On Thursday, December 16, 2010 8:59:08 pm David Xu wrote:
> John Baldwin wrote:
> > On Wednesday, December 15, 2010 11:16:53 pm David Xu wrote:
> >> John Baldwin wrote:
> >>> On Tuesday, December 14, 2010 8:40:12 pm David Xu wrote:
> >>>> John Baldwin wrote:
> >>>>> On Monday, December 13, 2010 8:30:24 pm David Xu wrote:
> >>>>>> John Baldwin wrote:
> >>>>>>> On Sunday, December 12, 2010 3:06:20 pm Sergey Babkin wrote:
> >>>>>>>> John Baldwin wrote:
> >>>>>>>>> The current layout breaks up the global thread priority space (0 - 255) 
> >>>>>>> into a
> >>>>>>>>> couple of bands:
> >>>>>>>>>
> >>>>>>>>>   0 -  63 : interrupt threads
> >>>>>>>>>  64 - 127 : kernel sleep priorities (PSOCK, etc.)

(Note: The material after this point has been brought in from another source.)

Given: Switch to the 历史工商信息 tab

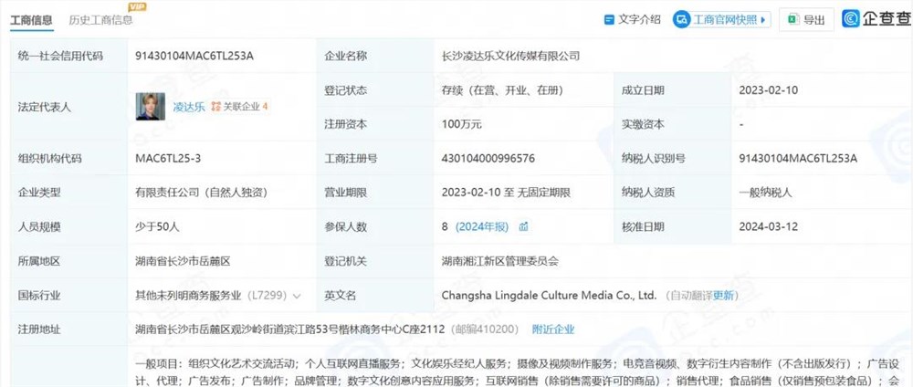Looking at the screenshot, I should [100, 19].
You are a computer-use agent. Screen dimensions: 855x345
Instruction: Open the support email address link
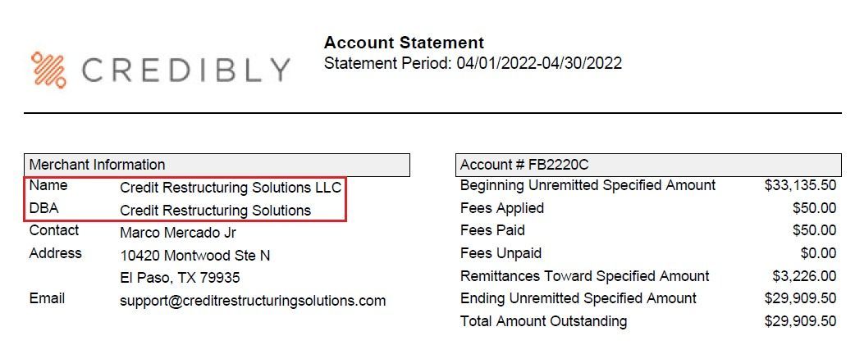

> >>>>>>>>> 128 - 159 : real-time user threads (rtprio)
> >>>>>>>>> 160 - 223 : time-sharing user threads
> >>>>>>>>> 224 - 255 : idle threads (idprio and kernel idle procs)
> >>>>>>>>>
> >>>>>>>>> If we decide to change the behavior I see two possible fixes:
> >>>>>>>>>
> >>>>>>>>> 1) (easy) just move the real-time priority range above the kernel sleep
> >>>>>>>>> priority range
> >>>>>>>> Would not this cause a priority inversion when an RT process
> >>>>>>>> enters the kernel mode?
> >>>>>>> How so?  Note that timesharing threads are not "bumped" to a kernel sleep 
> >>>>>>> priority when they enter the kernel either.  The kernel sleep priorities are 
> >>>>>>> purely a way for certain sleep channels to cause a thread to be treated as 
> >>>>>>> interactive and give it a priority boost to favor interactive threads.  

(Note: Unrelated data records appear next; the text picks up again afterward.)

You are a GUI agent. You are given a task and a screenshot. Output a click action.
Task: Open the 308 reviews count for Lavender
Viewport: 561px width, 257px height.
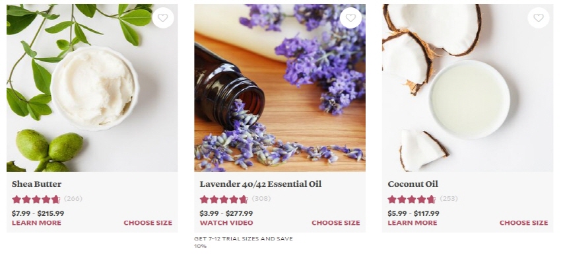tap(261, 198)
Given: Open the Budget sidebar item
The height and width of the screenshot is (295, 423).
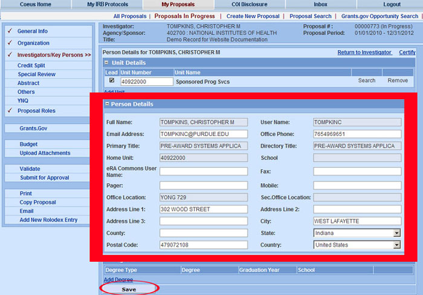Looking at the screenshot, I should [x=28, y=144].
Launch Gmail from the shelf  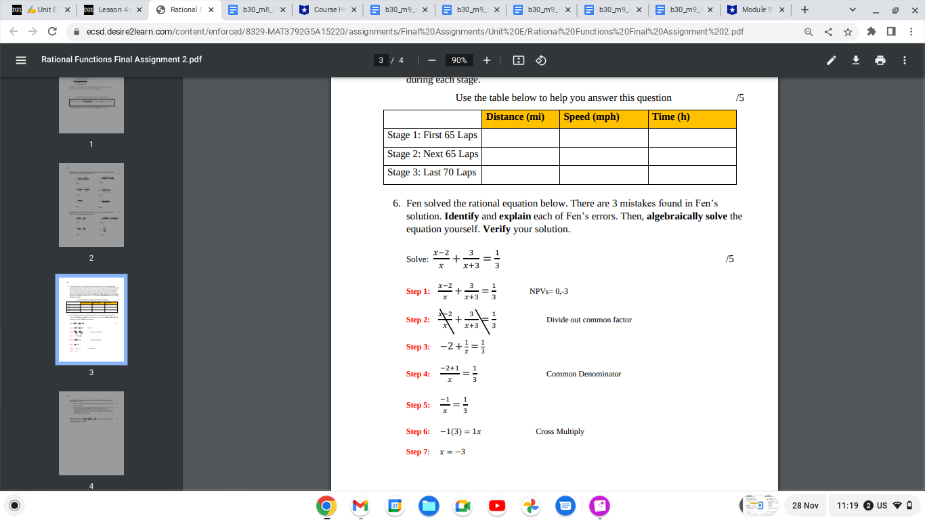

> >>>>>>> Threads in the kernel do not automatically have higher priority than threads 
> >>>>>>> not in the kernel.  Keep in mind that all stopped threads (threads not 
> >>>>>>> executing) are always in the kernel when they stop.
> >>>>>> I have requirement to make a thread running in kernel has more higher
> >>>>>> priority over a thread running userland code, because our kernel
> >>>>>> mutex is not sleepable which does not like Solaris did, I have to use
> >>>>>> semaphore like code in kern_umtx.c to lock a chain, which allows me
> >>>>>> to read and write user address space, this is how umtxq_busy() did,
> >>>>>> but it does not prevent a userland thread from preempting a thread
> >>>>>> which locked the chain, if a realtime thread preempts a thread
> >>>>>> locked the chain, it may lock up whole processes using pthread.

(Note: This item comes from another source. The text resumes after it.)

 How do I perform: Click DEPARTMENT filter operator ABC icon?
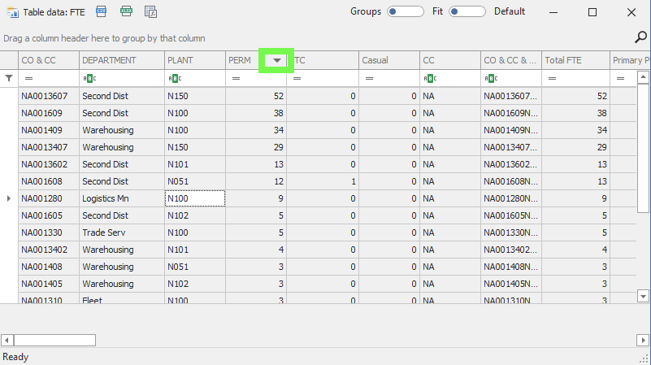pos(89,78)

> >>>>>> I think our realtime scheduling is not very useful, it is too easy
> >>>>>> to lock up system.
> >>>>> Users are not forced to use rtprio.  They choose to do so, and they have to
> >>>>> be root to enable it (either directly or by extending root privileges via
> >>>>> sudo or some such).  Just because you don't have a use case for it doesn't
> >>>>> mean that other people do not.  Right now there is no way possible to say
> >>>>> that a given userland process is more important than 'sshd' (or any other
> >>>>> daemon) blocked in poll/select/kevent waiting for a packet.  However, there
> >>>>> are use cases where other long-running userland processes are in fact far
> >>>>> more important than sshd (or similar processes such as getty, etc.).
> >>>>>
> >>>> You still don't answer me about how to avoid a time-sharing thread
> >>>> holding a critical kernel resource which preempted by a user RT thread,
> >>>> and later the RT thread requires the resource, but the time-sharing
> >>>> thread has no chance to run because another RT thread is dominating
> >>>> the CPU because it is doing CPU bound work, result is deadlock, even if
> >>>> you know you trust your RT process, there are many code which were
> >>>> written by you, i.e the libc and any other libraries using threading
> >>>> are completely not ready for RT use.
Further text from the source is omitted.